**Exercise objective:**
Would you retype every record below exactly as written?

**Provided material:**
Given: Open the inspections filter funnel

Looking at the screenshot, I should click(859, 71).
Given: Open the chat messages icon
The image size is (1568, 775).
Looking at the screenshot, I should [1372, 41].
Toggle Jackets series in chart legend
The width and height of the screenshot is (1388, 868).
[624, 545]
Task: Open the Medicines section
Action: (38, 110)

**Solution to the exercise:**
Given: Open the inspections filter funnel

Looking at the screenshot, I should click(859, 71).
Given: Open the chat messages icon
The image size is (1568, 775).
Looking at the screenshot, I should [1372, 41].
Toggle Jackets series in chart legend
The width and height of the screenshot is (1388, 868).
[624, 545]
Task: Open the Medicines section
Action: (38, 110)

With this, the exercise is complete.